Ned Beaumont cogió el auricular, se echó hacia adelante hasta apoyar los codos en la mesa y marcó el número de Paul Madvig. Varias veces se le cerraron los ojos mientras esperaba, pero se obligó a abrirlos y cuando por fin habló lo hizo con voz clara:
—Hola, Paul, soy Ned... No te preocupes por eso. Escucha. Mathews se ha suicidado en su residencia junto al río y no ha hecho testamento... Haz el favor de escucharme, es importante. Con un montón de deudas a las espaldas y sin testamento en el que nombre un albacea, los tribunales tendrán que nombrar a alguien para que administre sus bienes. ¿Lo has entendido...? Exacto. Ocúpate de que caiga en manos del juez adecuado, por ejemplo, Phelps, y el Observer no participará de la contienda..., salvo a nuestro favor, hasta después de las elecciones. ¿Lo has entendido? De acuerdo... De acuerdo, pero escucha. Esto no es más que una parte. Es lo que hay que hacer ahora mismo. El Observer de mañana está cargado de dinamita. Debes desactivarlo. Recomiendo que saques a Phelps de la cama y que te las apañes para que firme un requerimiento..., lo que haga falta para impedir que se publique hasta que puedas mostrar a los paniagudos del Observer cuál es su posición ahora que, aproximadamente durante un mes, nuestros amigos dirigirán el periódico... Paul, no puedo explicártelo ahora, pero es dinamita pura y debes impedir que salga a la calle. Sacad a Phelps de la cama, id a la redacción y leed lo que están a punto de publicar. Dispones de tres horas hasta que empiece el reparto... Eso es... ¿Cómo? ¿Te refieres a Opal? Está bien. Está conmigo... Dalo por hecho, la llevaré a casa... ¿Me harás el favor de informar a las autoridades del distrito sobre Mathews? Ahora mismo voy para allá. De acuerdo.
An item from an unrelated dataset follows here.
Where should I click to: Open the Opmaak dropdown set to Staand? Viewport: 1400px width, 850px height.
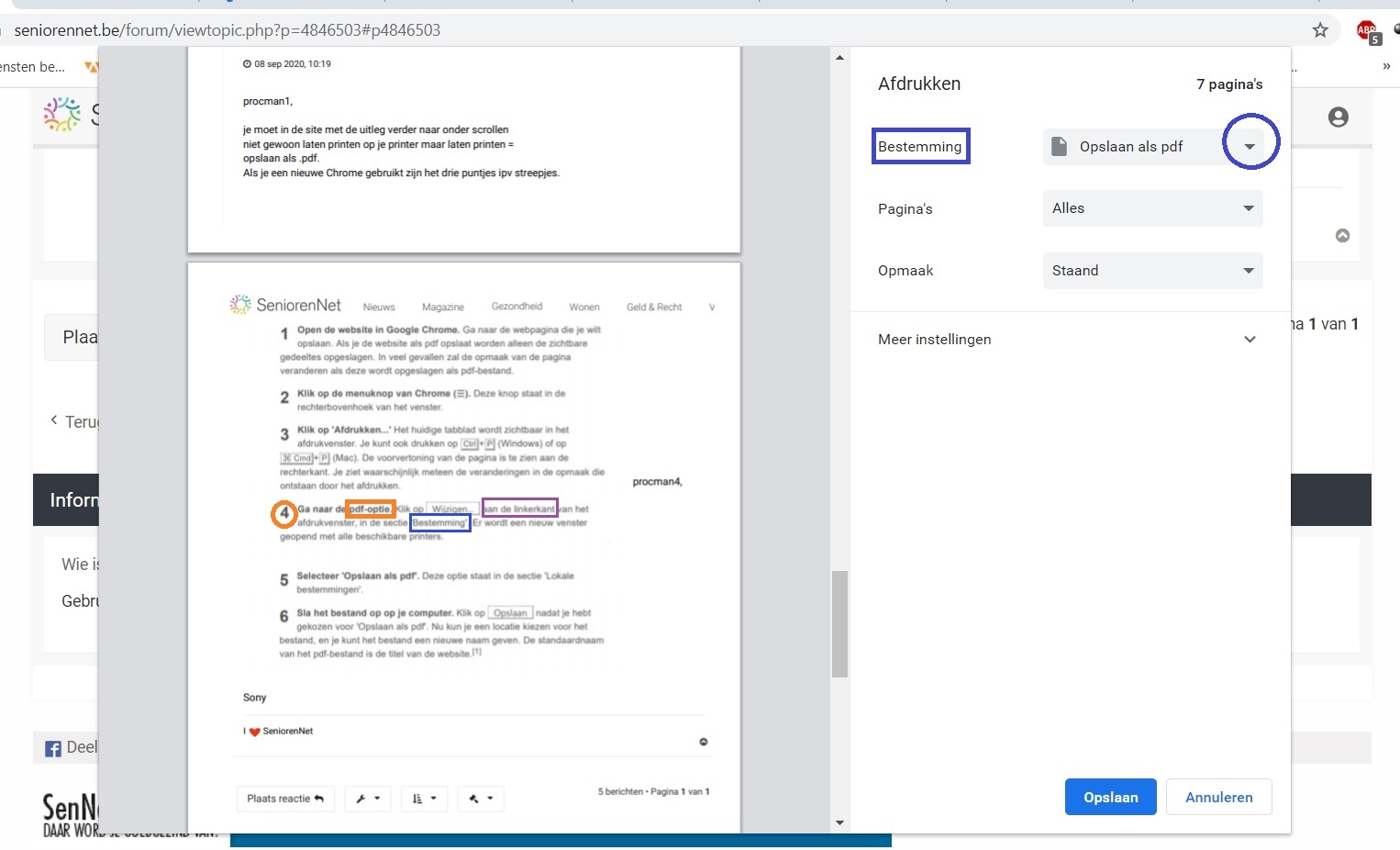(x=1152, y=271)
Ned dejó el auricular sobre la mesilla, se puso de pie, trastabilló hasta la puerta, al segundo intento logró abrirla y salió a trompicones al pasillo, cuya pared impidió que acabara en el suelo.
El hombre rubicundo corrió a su lado.
—Hermano, apóyese en mí, me ocuparé de que esté cómodo. He puesto una manta sobre el sofá cama para que no tengamos que preocuparnos por el barro y...
—Necesito que me preste un coche —dijo Ned Beaumont—. Debo regresar a casa de Mathews.
—¿Es el muerto?
—Sí.
El hombre rubicundo arrugó el entrecejo y lanzó un tembloroso silbido.
—¿Me presta el coche? —insistió Ned Beaumont.
—¡Hermano, tenga un poco de sensatez! No está en condiciones de conducir.
Ned Beaumont retrocedió tambaleante.
—Iré andando —afirmó.
El hombre rubicundo lo miró airadamente.
—Tampoco es eso. Si se aguanta en pie hasta que me vista lo llevaré en mi coche, aunque es bastante probable que se muera durante el trayecto.
Opal Madvig y Eloise Mathews estaban juntas en la amplia estancia de la planta baja cuando el hombre rubicundo introdujo a Ned Beaumont, más que acompañarlo. Los caballeros entraron sin llamar. Las chicas estaban de pie, muy juntas, con expresión desaforada y asustadas.
Ned Beaumont se apartó de los brazos de su acompañante, miró atontado a su alrededor y masculló:
—¿Dónde está Shad?
—Se ha largado —respondió Opal—. Todos se han ido.
—Bueno —añadió Ned con grandes dificultades—. Quiero hablar contigo a solas.
Eloise Mathews corrió hacia Ned y gritó:
—¡Lo has matado!
Ned sonrió alelado e intentó abrazarla.
Eloise chilló y le asestó un sonoro bofetón.
Ned cayó hacia atrás sin doblar la cintura. El hombre rubicundo intentó sujetarlo, pero llegó tarde. Desde el momento en que chocó contra el suelo Ned no se movió.